Let’s say I have 5 types of bombs. One is explosive, other one is just a smoke bomb so on and so forth. How can I handle this?
I see 2 ways myself. One would be to create different classes that inherits an Item class which would have “cost” and “damage” fields and overriding method named “Use” to use the bomb.
The other one would be to declare a list to hold instances of Item classes which would also contain “cost” and “damage” fields along with a “name” field. In this case I’d have to serialize and deserialize the list every time + I’d have to hardcode an “item manager” script for different uses of each bomb so it may look ugly.
Definitely the first one. It is a perfect situation the it was made for.
The other main reason besides the look of the code is the reuseability.
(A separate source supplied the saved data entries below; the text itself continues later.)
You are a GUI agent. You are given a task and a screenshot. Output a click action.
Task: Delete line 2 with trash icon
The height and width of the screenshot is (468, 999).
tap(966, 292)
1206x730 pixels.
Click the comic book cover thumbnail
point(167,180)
Imagine that the next week you come up with an idea that your smoke bomb should have a time field that shows how much time after it disappear. Then you should give your Item class a time field even it has nothing to do with any of the other Items.
And imagine your code if you choose the second way:
All your function would look like this and thats a lot of code repeatation. Not to talk about your performance. Even if you use enums instead of strings it is much worse then use polimorphism.
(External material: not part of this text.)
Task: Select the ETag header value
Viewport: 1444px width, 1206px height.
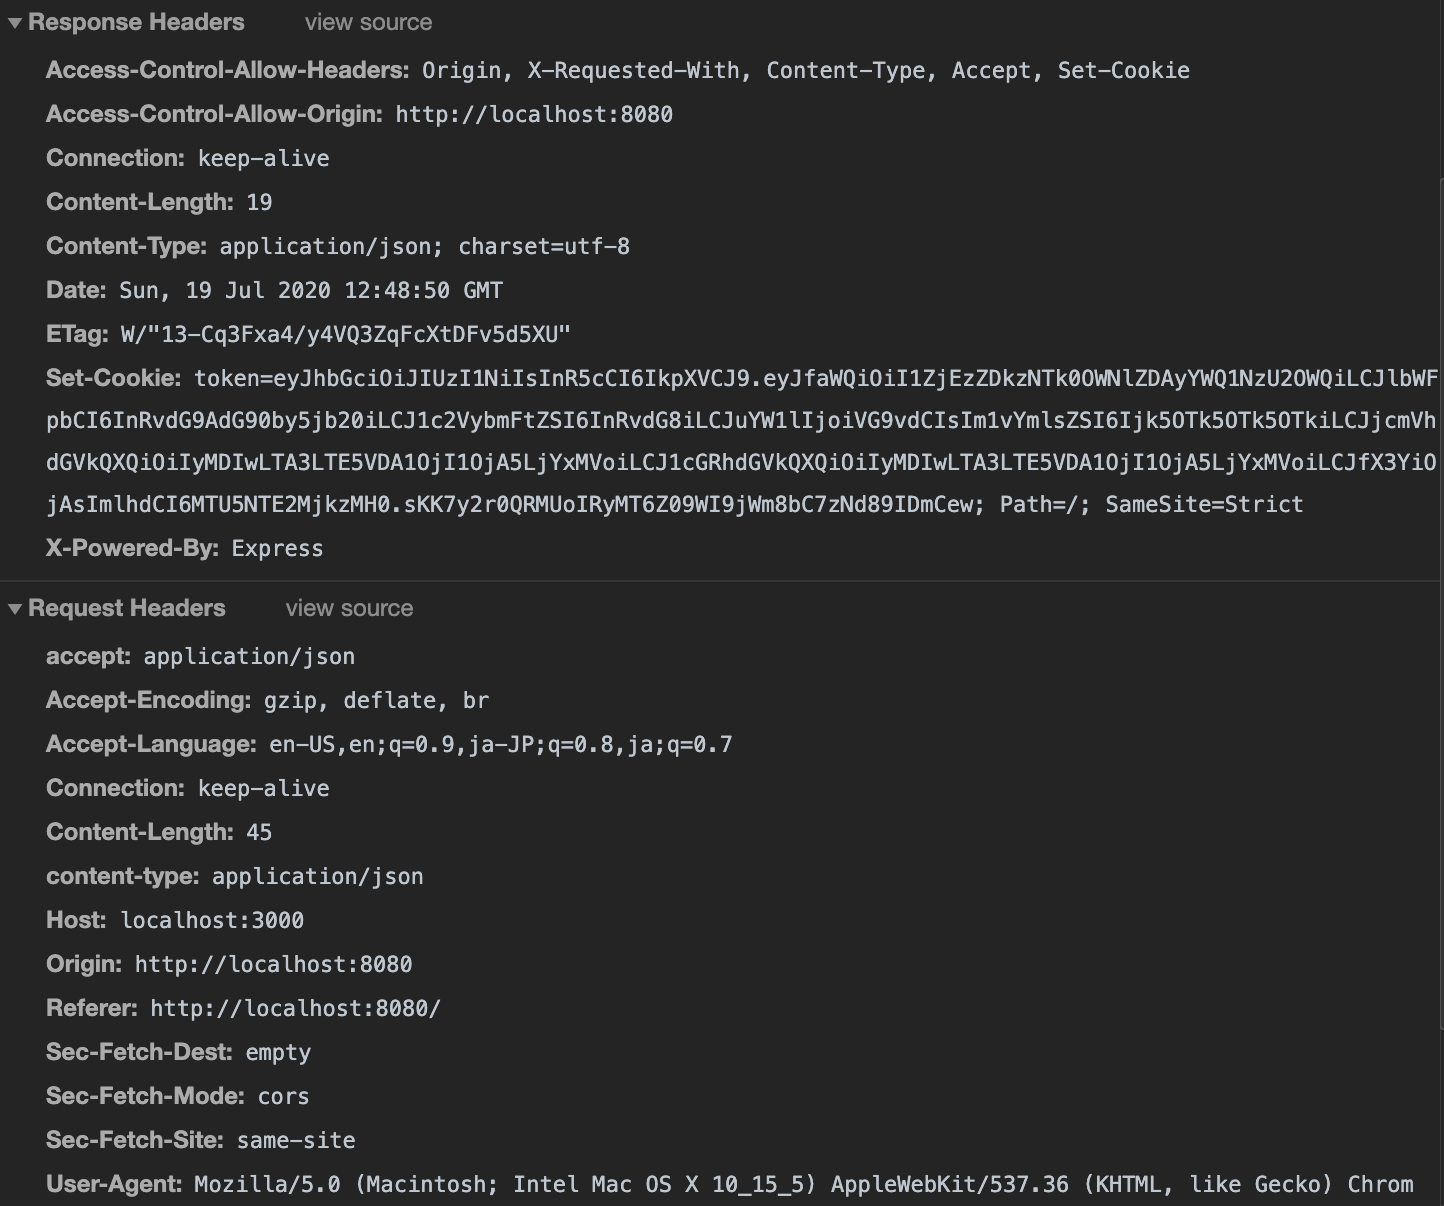Action: (345, 334)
The first thing to consider is how many distinct behaviours you have going on, rather than distinct items. You’ve got explosions versus smoke bombs - but what’s the actual difference in behaviour, other than spawning a different particle effect? Could you actually get away with a single ‘Bomb’ class, but with a ‘ParticleSystem ExplosionEffect’ member variable and setting the damage to 0 for the smoke bomb?
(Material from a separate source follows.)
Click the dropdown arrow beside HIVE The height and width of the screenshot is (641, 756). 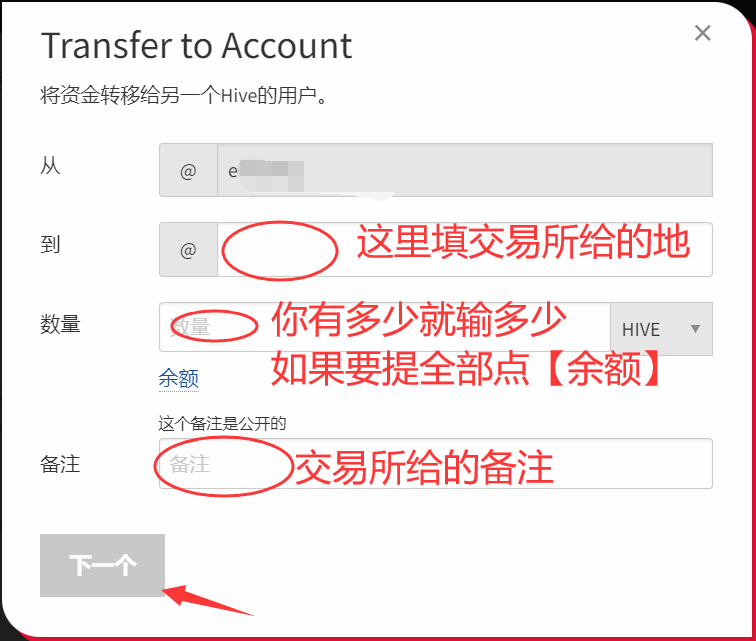point(695,329)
Where possible it’s best to think in terms of ‘has-a’ relationships rather than ‘is-a’ relationships. A smoke bomb has-a explosion particle effect and an AI-visibility-affecting region.
The individual items themselves are then different Prefabs - using the same set of scripts, just configured different ways.
I think different classes would be better for code implementation and also code optimization. and number of scripts does not decrease FPS or any kind of loss in game output.